**Problem to work on:** Across the entries that follow, count each line holding "computer" and state the total alone.

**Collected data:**
====

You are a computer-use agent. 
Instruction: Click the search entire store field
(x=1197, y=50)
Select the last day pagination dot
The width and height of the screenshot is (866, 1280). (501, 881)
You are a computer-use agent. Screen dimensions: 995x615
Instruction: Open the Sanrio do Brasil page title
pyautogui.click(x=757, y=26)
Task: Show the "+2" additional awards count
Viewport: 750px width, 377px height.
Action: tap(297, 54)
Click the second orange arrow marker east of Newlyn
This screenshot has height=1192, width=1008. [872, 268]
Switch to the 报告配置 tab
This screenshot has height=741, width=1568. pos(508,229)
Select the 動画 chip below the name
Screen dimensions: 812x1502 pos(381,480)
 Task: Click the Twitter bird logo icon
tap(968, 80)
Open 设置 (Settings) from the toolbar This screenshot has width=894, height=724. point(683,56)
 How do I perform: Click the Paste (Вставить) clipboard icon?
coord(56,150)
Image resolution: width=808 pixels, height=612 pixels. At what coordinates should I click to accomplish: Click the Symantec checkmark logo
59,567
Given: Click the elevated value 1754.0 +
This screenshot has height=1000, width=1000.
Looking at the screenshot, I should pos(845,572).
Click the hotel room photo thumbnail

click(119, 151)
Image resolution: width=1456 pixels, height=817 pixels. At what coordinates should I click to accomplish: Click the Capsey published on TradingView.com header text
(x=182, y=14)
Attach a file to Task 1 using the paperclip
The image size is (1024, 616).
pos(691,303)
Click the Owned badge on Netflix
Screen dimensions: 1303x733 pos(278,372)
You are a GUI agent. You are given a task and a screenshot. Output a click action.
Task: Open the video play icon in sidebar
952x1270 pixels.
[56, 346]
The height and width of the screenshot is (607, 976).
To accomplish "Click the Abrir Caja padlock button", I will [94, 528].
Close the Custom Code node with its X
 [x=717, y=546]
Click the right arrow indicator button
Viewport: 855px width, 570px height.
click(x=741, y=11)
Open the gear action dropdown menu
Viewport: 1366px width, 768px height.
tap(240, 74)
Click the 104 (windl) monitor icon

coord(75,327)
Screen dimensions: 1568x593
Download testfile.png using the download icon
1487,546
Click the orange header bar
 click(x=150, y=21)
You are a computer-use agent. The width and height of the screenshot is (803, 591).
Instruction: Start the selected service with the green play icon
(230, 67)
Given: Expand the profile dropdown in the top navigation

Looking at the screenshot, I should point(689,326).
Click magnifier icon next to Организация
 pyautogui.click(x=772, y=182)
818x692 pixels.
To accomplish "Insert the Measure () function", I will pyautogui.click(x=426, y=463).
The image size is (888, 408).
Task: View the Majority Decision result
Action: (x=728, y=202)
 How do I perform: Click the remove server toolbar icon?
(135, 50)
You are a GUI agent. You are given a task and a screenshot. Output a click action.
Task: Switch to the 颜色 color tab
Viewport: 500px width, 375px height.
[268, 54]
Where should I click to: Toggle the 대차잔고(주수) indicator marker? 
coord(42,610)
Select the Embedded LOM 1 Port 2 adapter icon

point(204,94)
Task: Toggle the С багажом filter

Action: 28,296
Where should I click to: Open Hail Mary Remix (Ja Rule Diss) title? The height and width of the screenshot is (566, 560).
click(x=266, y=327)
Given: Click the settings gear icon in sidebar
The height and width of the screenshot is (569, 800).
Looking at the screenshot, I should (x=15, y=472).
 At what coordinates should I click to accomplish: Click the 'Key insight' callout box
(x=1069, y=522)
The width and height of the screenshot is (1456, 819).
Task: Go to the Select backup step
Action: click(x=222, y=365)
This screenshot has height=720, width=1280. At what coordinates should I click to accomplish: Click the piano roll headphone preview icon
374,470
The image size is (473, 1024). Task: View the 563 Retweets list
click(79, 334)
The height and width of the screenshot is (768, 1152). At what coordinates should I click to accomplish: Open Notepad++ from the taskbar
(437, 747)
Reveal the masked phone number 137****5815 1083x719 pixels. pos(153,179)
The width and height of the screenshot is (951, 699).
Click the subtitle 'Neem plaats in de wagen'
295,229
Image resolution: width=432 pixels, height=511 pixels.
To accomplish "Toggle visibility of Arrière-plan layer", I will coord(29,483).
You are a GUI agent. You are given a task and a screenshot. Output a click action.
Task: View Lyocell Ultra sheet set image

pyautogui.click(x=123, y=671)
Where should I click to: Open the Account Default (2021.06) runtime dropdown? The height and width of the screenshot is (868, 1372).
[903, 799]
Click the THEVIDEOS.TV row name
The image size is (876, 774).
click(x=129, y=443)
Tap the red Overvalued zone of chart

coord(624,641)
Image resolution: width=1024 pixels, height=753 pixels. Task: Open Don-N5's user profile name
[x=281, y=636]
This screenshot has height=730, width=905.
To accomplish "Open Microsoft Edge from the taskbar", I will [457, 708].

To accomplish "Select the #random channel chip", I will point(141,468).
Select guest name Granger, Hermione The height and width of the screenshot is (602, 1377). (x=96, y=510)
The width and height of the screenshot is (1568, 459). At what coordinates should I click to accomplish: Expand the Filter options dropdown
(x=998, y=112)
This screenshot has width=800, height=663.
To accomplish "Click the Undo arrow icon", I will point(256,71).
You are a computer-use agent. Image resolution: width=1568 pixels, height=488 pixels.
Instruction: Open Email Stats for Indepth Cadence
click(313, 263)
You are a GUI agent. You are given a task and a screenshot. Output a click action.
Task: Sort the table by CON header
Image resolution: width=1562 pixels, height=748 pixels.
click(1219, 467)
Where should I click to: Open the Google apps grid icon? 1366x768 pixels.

====

**Problem solution:** 4